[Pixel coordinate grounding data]
══════════
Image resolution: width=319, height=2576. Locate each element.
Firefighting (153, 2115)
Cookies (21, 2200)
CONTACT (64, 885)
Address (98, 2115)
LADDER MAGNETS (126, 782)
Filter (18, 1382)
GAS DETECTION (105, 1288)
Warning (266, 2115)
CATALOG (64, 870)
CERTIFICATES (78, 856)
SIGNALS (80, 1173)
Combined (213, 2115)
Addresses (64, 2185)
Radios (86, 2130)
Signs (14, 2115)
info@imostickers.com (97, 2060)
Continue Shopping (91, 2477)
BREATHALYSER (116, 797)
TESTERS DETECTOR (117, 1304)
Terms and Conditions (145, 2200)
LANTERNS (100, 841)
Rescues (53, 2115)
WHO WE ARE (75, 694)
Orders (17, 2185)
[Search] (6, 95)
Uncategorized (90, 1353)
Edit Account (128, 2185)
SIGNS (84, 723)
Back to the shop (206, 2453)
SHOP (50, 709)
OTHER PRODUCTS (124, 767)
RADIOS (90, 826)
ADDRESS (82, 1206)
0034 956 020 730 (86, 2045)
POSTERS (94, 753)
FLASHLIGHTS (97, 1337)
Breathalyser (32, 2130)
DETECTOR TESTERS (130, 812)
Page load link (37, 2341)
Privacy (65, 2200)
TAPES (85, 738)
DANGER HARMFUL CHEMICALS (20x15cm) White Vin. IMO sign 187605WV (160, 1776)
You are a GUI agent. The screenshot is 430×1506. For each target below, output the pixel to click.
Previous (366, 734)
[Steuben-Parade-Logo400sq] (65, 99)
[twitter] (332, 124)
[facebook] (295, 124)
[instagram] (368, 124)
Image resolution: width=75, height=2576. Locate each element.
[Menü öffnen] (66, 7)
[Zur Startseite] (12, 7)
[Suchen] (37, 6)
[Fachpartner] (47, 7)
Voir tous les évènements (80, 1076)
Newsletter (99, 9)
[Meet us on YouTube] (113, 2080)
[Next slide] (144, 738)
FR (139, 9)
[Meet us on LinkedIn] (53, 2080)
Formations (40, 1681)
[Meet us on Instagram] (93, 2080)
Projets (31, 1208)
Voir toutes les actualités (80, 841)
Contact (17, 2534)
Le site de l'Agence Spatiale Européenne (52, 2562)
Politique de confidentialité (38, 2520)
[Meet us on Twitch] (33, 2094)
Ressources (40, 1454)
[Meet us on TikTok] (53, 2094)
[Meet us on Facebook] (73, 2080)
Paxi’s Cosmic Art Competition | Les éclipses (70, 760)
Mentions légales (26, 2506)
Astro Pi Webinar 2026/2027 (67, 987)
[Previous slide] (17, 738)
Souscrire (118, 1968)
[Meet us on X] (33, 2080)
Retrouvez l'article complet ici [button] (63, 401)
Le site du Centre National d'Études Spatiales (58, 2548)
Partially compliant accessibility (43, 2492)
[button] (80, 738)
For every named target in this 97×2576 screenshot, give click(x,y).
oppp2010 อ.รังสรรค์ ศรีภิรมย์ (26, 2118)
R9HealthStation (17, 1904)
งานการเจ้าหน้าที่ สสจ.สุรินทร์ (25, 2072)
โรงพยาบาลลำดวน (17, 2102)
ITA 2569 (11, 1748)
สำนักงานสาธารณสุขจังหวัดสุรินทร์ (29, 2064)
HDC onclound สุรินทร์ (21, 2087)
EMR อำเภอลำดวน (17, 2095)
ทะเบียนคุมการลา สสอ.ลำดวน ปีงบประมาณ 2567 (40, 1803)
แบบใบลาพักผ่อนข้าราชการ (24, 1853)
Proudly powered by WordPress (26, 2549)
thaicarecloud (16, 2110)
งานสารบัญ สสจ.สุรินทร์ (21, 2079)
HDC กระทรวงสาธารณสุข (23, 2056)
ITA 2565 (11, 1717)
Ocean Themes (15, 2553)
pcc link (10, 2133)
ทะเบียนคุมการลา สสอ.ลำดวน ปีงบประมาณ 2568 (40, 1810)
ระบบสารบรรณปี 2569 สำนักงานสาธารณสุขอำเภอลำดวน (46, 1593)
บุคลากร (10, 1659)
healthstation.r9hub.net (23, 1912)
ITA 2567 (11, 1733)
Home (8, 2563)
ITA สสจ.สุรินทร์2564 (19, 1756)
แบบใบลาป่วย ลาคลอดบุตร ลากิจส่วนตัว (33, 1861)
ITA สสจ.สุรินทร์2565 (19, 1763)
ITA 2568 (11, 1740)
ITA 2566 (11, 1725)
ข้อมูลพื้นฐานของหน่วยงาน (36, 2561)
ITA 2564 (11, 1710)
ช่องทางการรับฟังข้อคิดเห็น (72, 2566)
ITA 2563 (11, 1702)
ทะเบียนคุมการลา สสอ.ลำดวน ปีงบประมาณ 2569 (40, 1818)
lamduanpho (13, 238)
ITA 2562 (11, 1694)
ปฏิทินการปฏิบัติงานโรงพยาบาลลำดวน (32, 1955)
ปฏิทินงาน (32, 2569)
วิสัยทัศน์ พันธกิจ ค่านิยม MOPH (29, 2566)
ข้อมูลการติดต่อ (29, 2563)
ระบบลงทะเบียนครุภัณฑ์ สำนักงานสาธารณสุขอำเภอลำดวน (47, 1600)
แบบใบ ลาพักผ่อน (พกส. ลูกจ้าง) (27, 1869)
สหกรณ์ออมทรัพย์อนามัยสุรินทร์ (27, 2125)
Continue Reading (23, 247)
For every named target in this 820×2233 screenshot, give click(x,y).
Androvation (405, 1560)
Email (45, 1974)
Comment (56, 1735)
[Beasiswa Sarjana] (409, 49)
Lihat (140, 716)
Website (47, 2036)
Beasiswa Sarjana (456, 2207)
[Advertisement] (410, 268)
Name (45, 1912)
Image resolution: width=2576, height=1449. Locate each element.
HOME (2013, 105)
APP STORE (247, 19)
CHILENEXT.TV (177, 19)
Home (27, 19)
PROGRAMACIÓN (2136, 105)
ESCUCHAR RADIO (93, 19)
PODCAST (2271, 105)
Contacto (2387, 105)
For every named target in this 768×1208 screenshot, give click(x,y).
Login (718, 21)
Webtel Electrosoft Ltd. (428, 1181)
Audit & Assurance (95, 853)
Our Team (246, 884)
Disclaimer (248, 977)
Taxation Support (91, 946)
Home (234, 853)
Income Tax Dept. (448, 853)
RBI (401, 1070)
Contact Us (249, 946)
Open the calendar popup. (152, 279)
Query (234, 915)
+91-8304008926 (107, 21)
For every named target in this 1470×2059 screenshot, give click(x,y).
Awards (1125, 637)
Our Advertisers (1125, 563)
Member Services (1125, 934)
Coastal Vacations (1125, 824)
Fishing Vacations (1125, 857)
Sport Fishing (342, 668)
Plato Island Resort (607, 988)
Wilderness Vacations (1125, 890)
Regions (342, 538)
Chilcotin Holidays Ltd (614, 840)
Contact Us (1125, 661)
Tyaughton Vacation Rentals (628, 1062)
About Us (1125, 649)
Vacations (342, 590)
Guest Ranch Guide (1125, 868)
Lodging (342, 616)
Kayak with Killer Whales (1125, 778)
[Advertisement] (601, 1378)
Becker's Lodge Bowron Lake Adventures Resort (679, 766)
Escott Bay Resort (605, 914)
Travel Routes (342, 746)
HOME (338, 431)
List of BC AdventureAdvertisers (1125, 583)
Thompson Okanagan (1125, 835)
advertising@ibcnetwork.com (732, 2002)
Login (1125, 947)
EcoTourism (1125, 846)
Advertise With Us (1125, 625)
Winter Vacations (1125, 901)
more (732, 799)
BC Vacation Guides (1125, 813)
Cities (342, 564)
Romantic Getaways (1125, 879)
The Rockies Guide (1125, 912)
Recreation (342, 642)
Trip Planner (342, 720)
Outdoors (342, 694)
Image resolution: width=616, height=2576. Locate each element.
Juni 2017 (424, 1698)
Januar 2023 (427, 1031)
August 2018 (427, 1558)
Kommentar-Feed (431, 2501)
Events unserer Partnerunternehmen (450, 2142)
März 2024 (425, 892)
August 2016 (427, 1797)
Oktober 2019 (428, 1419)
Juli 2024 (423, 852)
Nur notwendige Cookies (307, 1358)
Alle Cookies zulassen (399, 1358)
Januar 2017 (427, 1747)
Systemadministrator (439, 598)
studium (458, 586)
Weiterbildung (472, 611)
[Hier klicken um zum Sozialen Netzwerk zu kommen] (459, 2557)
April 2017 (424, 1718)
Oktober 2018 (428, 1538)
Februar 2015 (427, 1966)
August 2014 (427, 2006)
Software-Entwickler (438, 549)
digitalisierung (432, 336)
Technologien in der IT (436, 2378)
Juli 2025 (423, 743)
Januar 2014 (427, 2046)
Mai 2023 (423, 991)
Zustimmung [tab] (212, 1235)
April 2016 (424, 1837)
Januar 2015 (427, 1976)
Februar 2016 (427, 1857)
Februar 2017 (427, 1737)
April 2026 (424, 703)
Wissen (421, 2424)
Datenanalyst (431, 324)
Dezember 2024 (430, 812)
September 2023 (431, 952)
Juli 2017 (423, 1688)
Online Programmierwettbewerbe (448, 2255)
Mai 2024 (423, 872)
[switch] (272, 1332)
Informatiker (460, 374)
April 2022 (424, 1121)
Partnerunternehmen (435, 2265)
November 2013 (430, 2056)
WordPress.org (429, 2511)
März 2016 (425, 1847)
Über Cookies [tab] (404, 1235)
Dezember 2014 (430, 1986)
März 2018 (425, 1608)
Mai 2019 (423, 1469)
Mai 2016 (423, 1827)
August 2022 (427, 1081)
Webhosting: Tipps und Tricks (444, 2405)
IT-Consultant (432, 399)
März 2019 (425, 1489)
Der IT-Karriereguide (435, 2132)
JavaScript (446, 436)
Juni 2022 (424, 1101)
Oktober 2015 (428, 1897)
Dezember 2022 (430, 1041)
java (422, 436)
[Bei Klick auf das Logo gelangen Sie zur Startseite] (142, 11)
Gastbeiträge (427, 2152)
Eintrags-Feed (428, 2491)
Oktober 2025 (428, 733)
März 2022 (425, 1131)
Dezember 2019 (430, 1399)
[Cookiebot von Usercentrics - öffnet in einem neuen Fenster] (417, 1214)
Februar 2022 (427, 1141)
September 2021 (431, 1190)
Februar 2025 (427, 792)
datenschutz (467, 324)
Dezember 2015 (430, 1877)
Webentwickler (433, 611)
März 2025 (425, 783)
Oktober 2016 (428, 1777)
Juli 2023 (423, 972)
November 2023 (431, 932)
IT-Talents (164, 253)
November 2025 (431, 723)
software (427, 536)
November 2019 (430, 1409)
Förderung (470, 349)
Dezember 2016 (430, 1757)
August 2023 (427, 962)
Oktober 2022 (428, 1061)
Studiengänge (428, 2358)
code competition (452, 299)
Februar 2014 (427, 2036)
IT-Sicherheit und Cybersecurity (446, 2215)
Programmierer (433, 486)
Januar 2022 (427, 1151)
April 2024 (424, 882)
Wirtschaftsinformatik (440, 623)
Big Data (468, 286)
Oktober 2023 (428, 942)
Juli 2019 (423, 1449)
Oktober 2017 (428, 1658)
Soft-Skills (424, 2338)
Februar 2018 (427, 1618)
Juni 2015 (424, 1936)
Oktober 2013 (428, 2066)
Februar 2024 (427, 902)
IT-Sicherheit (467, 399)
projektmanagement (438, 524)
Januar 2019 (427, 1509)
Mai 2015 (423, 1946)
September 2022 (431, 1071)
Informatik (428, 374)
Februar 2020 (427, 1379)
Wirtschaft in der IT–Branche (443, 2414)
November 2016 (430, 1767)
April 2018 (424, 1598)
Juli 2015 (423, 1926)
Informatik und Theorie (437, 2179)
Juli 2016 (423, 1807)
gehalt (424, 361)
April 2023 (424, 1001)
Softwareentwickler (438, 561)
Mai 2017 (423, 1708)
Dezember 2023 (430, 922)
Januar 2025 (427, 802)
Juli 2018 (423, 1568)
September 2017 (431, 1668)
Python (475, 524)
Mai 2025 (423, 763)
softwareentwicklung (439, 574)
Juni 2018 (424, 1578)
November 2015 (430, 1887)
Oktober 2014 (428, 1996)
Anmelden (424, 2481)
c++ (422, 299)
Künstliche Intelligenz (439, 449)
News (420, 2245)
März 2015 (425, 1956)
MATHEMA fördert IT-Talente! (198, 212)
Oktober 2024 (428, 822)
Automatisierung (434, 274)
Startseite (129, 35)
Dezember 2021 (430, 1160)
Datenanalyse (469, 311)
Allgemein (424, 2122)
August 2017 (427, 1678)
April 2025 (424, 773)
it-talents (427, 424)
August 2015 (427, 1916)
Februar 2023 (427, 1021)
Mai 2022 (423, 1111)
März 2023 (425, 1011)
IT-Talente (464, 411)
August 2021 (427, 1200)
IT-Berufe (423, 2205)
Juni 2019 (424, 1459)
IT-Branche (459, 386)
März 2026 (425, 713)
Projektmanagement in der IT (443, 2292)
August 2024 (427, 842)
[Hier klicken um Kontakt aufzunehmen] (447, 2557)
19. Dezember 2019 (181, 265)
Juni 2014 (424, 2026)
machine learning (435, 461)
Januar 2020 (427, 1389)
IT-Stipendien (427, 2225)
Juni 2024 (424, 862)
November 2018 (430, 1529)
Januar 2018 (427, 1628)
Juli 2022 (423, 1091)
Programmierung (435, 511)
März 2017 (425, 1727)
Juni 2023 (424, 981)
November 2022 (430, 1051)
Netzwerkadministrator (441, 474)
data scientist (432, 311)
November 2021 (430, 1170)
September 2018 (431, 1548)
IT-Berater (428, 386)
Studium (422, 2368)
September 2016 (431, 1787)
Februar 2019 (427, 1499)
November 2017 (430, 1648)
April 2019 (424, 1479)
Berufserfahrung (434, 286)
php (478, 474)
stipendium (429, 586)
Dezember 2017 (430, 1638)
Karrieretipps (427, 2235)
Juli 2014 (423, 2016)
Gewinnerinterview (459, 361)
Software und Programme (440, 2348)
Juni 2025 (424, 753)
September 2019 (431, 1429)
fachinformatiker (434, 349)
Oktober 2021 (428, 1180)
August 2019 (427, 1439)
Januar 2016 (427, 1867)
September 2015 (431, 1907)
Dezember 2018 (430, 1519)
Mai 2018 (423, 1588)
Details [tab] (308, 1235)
══════════
ACTION ITEM ::
Please show, exactly as written, every line above that contains the word "Voir".

REPLY ::
Voir tous les évènements (80, 1076)
Voir toutes les actualités (80, 841)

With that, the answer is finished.